Chronic lymphocytic leukemia: molecular heterogeneity revealed by high-throughput genomics

Abstract

Chronic lymphocytic leukemia (CLL) has been consistently at the forefront of genetic research owing to its prevalence and the accessibility of sample material. Recently, genome-wide technologies have been intensively applied to CLL genetics, with remarkable progress. Single nucleotide polymorphism arrays have identified recurring chromosomal aberrations, thereby focusing functional studies on discrete genomic lesions and leading to the first implication of somatic microRNA disruption in cancer. Next-generation sequencing (NGS) has further transformed our understanding of CLL by identifying novel recurrently mutated putative drivers, including the unexpected discovery of somatic mutations affecting spliceosome function. NGS has further enabled in-depth examination of the transcriptional and epigenetic changes in CLL that accompany genetic lesions, and has shed light on how different driver events appear at different stages of disease progression and clonally evolve with relapsed disease. In addition to providing important insights into disease biology, these discoveries have significant translational potential. They enhance prognosis by highlighting specific lesions associated with poor clinical outcomes (for example, driver events such as mutations in the splicing factor subunit gene SF3B1) or with increased clonal heterogeneity (for example, the presence of subclonal driver mutations). Here, we review new genomic discoveries in CLL and discuss their possible implications in the era of precision medicine.

Figure 1

In recent years, CLL has been investigated through the use of several novel genomic technologies. CLL is a disease of mature B cells that is typically present in high abundance in blood; a typical peripheral blood smear is shown in the top panel. The typical source material used for these studies is primary peripheral blood CLL samples. Four main genomic approaches have been applied to this disease, including whole-exome/genome DNA sequencing, SNP arrays for copy number measurement, RNA sequencing and analyses of DNA methylation. These studies have added a substantial amount of information regarding the biology of CLL. CLL, chronic lymphocytic leukemia; LOH, loss of heterozygosity; SNP, single nucleotide polymorphism.

Figure 2

Affected genes in CLL discovered through genomic sequencing studies can be grouped into seven core cellular pathways. Genes recurrently mutated in CLL samples are shown in red ovals, while genes found to be mutated in isolated samples but which did not reach statistical significance are shown as pink ovals. Affected cellular elements include four signaling pathways with a known role in B-cell biology: inflammatory pathways, B-cell receptor signaling, Notch signaling, and Wnt signaling.

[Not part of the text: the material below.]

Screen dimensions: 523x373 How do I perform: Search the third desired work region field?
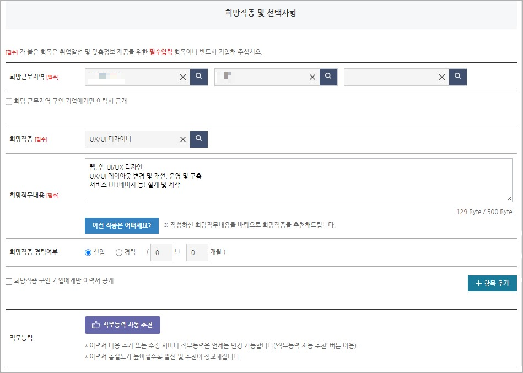click(x=457, y=77)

Notch and Wnt signaling both provide important pro-survival input for CLL cells, allowing them to evade apoptosis [115-117]. In addition, they serve as an important bridge with the microenvironment, which is of particular importance in CLL, as manifested by relatively poor cell survival outside of the endogenous niche (for example, in in vitro or in vivo animal models) [118]. BCR signaling and inflammatory pathways may serve similar functions, and in addition may form optimal early targets for somatic mutations as they hijack physiologically active cellular pathways in relatively differentiated B cells [75,119]. In addition, three intranuclear processes are involved, including DNA repair, chromatic modification and RNA processing. Although the role of DNA repair disruptions has been extensively investigated, with multiple effects on pro-survival circuits, growth and genetic plasticity [120,121], the role of the other two intranuclear processes remains to be fully elucidated in CLL. IC, intracellular; C, cytoplasm.